Collected data entries:
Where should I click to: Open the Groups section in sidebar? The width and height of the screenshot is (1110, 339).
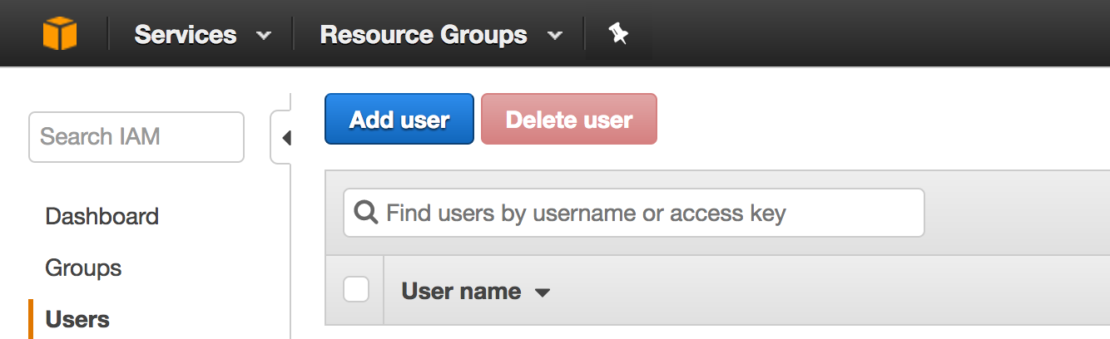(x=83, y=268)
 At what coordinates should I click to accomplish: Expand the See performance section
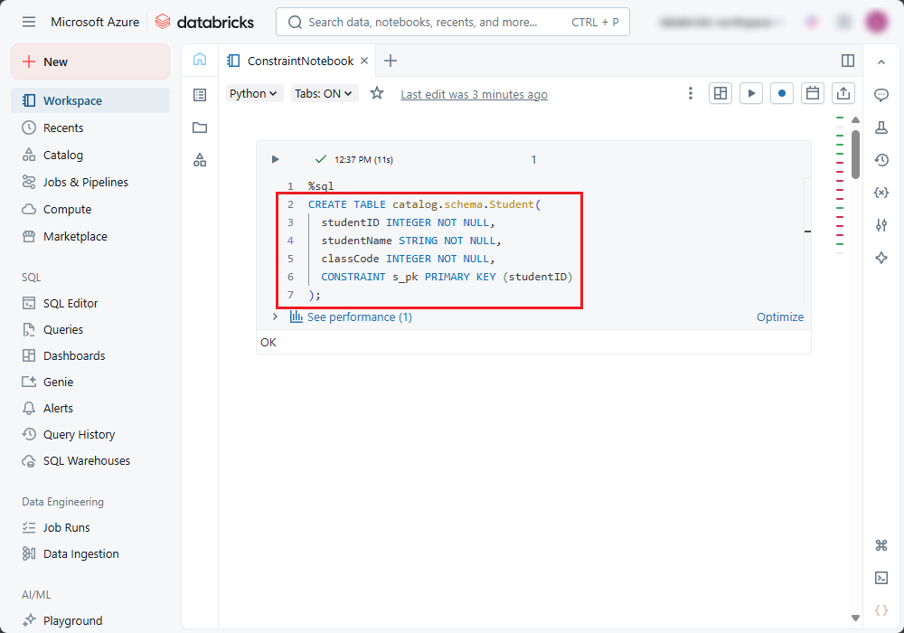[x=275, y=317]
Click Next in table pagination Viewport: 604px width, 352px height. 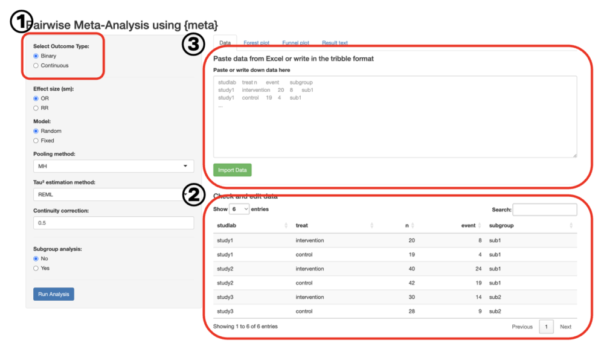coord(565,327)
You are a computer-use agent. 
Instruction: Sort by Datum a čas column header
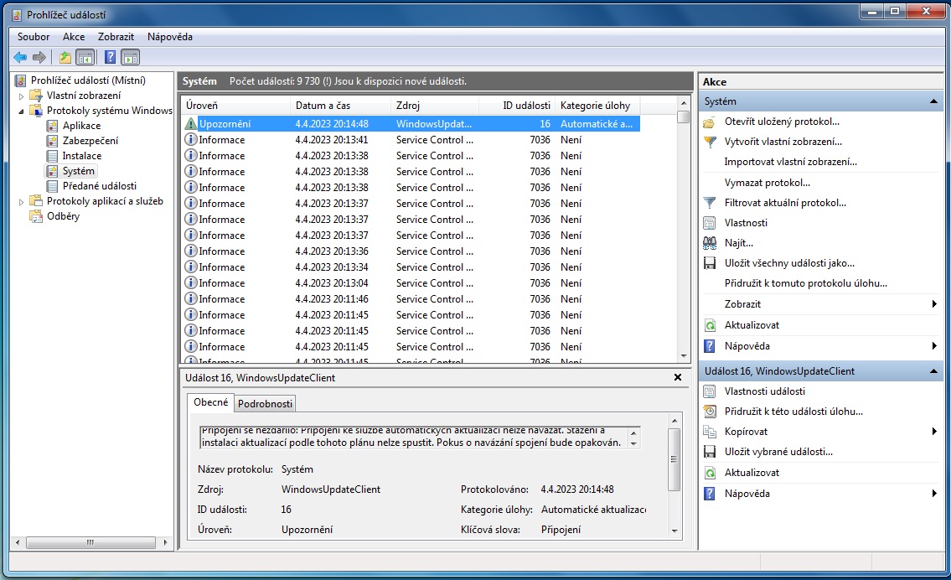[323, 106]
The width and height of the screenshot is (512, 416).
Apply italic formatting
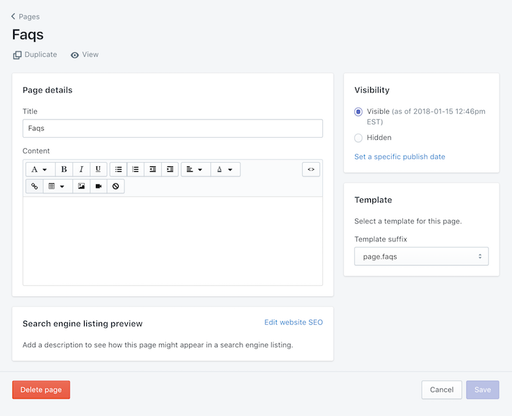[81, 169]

> [What to do] Beginning with the line that contains "Instruction: Sort by" and ending with the last line of the entries above, repeat each line exactly, but not the pictures.

> [Solution below]
Instruction: Sort by Datum a čas column header
[323, 106]
The width and height of the screenshot is (512, 416).
Apply italic formatting
[81, 169]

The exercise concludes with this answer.